Doch dadurch wurden die Feuerwehren auch bei Veranstaltungen für Absperrdienste eingesetzt. Freiwillig natürlich, denn es handelt sich um ein Ehrenamt. Die Zahl der Veranstaltungen, bei denen so eine Sperrung nötig ist, ist gestiegen. Ein Sankt-Martins-Umzug auf den Straßen bedeutet deshalb Arbeit für die Feuerwehrler. Die Polizei antworte auf Anfragen dann oft, dass sie das personalmäßig nicht stemmen könn- te, sagt Schmidt. Also kommen die Freiwilligen. „120 Jahre Feuerwehrgeschichte lang war das nicht unsere Aufgabe.“
Und dann die nächste Veränderung, die wohl der Grund für die Pöbeleien ist. Das Ansehen von Polizei und eben auch Feuerwehr oder Technischem Hilfswerk sei gesunken, sagt Schmidt. „Und wer vor der Polizei nur noch wenig Respekt hat, der hat vor der Feuerwehr gar keinen Respekt mehr.“Immer wieder gebe es Autofahrer, die anfangen zu diskutieren, zu pöbeln, zu beleidigen. „‚Arschloch‘ und so etwas, das ist noch das Harmlose“, sagt er. „Das ist das Tagesgeschäft.“Wenn die Freiwilligen bei einem Unfall Straßen sperren, kommen auch noch Gaffer hinzu. „Theoretisch würde ja ein Gesperrt-Schild reichen“, sagt Schmidt. Doch in der Praxis würden das viele Menschen schlicht nicht beachten. „Wenn Sie da nur ein Schild hinstellen, können Sie es auch gleich lassen.“
Bei großen Veranstaltungen, wie etwa dem Dillinger Nachtumzug, sichert auch die Polizei die Straßen, die Feuerwehrleute werden dort unterstützend eingesetzt. Wo es planbar und irgendwie machbar ist, sei die Polizei dabei, erklärt Katharina von Rönn von der Dillinger Polizei: „Wir sind sehr froh, dass die uns da unterstützen.“Die Polizei wisse die Arbeit der Ehrenamtlichen zu schätzen. „Umso schlimmer ist es, wenn sie dann angegangen werden.“
Von Rönn bestätigt Schmidts Beobachtung. „Es ist leider wirklich so, dass das Verhalten gegenüber Amtsträgern schlimmer wird“, sagt sie. Menschen, die auf ihr vermeintliches Recht beharren und sagen: „Der hat mir nichts zu verbieten“– so etwas kennen die Polizisten zu Genüge.

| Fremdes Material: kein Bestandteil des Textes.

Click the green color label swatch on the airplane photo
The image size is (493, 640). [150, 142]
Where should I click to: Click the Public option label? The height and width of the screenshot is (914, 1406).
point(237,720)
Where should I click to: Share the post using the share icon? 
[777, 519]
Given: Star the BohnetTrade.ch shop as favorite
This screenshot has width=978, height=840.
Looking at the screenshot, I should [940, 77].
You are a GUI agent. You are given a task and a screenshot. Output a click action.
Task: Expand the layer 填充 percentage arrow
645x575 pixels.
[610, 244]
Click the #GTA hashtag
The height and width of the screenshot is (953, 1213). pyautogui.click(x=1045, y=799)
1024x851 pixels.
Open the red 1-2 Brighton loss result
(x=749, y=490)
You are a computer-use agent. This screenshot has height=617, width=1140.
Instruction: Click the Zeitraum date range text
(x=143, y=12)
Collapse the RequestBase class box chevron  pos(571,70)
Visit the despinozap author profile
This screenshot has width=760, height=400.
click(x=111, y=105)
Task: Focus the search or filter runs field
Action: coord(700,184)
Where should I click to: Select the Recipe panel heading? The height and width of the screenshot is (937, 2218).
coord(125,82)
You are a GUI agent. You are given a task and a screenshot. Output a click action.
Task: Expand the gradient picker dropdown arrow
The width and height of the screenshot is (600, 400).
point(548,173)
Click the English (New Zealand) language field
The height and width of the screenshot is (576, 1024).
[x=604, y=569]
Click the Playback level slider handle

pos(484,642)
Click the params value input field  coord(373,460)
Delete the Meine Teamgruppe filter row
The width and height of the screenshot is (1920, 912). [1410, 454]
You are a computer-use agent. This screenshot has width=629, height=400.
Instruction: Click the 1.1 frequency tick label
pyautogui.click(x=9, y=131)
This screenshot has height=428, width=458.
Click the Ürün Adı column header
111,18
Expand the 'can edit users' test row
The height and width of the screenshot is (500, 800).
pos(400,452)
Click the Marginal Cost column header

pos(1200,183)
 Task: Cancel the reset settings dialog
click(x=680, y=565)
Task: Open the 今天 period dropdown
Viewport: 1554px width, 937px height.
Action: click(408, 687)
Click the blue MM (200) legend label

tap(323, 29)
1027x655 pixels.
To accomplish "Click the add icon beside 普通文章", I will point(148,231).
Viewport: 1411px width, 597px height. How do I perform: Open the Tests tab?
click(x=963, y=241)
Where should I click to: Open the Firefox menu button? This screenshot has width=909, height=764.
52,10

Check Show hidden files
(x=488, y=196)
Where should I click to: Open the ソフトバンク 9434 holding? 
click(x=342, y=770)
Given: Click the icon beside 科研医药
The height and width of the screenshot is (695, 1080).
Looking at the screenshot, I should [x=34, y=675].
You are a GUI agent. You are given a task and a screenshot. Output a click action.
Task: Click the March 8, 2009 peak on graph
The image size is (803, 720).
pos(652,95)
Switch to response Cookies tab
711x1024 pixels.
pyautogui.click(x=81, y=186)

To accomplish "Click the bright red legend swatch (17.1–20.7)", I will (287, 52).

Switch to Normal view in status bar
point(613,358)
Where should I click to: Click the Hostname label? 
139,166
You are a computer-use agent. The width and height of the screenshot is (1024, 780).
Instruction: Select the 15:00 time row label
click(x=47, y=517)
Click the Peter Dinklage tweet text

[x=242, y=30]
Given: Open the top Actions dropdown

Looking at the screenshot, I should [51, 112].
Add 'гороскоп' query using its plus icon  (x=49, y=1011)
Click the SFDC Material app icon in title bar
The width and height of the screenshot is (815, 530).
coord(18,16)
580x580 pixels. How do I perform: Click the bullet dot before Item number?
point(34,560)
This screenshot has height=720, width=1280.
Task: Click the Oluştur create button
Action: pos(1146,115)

Kreisbrandrat Schmidt erklärt, dass auch der zeitliche Aufwand enorm sei. Schließlich seien nicht alle Absperrdienste in einer halben Stunde erledigt. Eine Veranstaltung wie der Radelspaß von Donautal-Aktiv bedeute etwa, das 70 bis 80 Feuerwehrleute an diesem Wochenende Straßen absperren. Eben weil sie helfen wollen, dass so ein Event möglich ist. Aber: „Das ist ein massiver Personaleinsatz“, sagt Schmidt. Die Ehrenamtlichen teilen sich dann auf Schichten auf, weil, was er gut versteht, die wenigsten Lust hätten, ein komplettes Wochenende in der prallen Sonne zu stehen und Menschen zu sagen, dass diese Straße nicht befahrbar ist. „Und dann muss man sich auch noch beschimpfen lassen.“Was er sich wünscht: „Die Leute müssen erkennen, dass derjenige, der die Absperrung macht, nicht für sich selbst da steht, sondern für die anderen.“Der Ehrenamtliche habe schließlich keinen Euro zusätzlich in der Tasche.